_EXTRACT TO READ_:
I’ve always loved Halloween. Maybe it’s because Halloween occurs during autumn, my favorite time of the year, or maybe because the whole idea of it drives the religious fundamentalists nuts. But I’ve loved it since the first time I put on a costume and rang a doorbell. I was dressed in a cute little zebra outfit my mom made me.
It wasn’t the candy, although I collected pounds of it every year, and would still have plenty left by the time Christmas rolled around. No, for me it was all about showing off my creativity.
My need to show everyone how clever I was, combined with what my boss has diagnosed as a slight, yet obnoxious case of OCD, meant that I remembered the houses where no one had answered the door and I’d go back to them again and again until someone answered or I had hit my curfew.
The creativity hit its crescendo my last year of trick-or-treating when my costume was so good that my own aunt didn’t recognize me begging for candy at her doorstep. I went as a witch. It was the closest thing to drag I’ve ever done.

_LISTED RECORDS_:
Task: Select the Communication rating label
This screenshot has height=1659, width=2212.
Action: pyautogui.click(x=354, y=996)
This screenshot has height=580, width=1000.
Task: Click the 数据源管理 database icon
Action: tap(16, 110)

_COMPLETE THE FOLLOWING_:
**A)** Using the Halloween piece, decide whether each statement agrees with it. Answer yes or no for each and quote the words that settle it.
(i) The writer's first costume was a zebra outfit that their mom made.
(ii) The writer says Halloween was mostly about the candy.
(iii) The writer's aunt recognized them in the witch costume.
**B)** Quote word for word the section of the Halloween piece that opens with the words containing "It wasn’t the" and closes with "hit my curfew.".

_SOLUTION LIST_:
**A)**
(i) Yes: "I was dressed in a cute little zebra outfit my mom made me."
(ii) No: "It wasn’t the candy" and "for me it was all about showing off my creativity."
(iii) No: "my own aunt didn’t recognize me begging for candy at her doorstep."

**B)**
It wasn’t the candy, although I collected pounds of it every year, and would still have plenty left by the time Christmas rolled around. No, for me it was all about showing off my creativity.
My need to show everyone how clever I was, combined with what my boss has diagnosed as a slight, yet obnoxious case of OCD, meant that I remembered the houses where no one had answered the door and I’d go back to them again and again until someone answered or I had hit my curfew.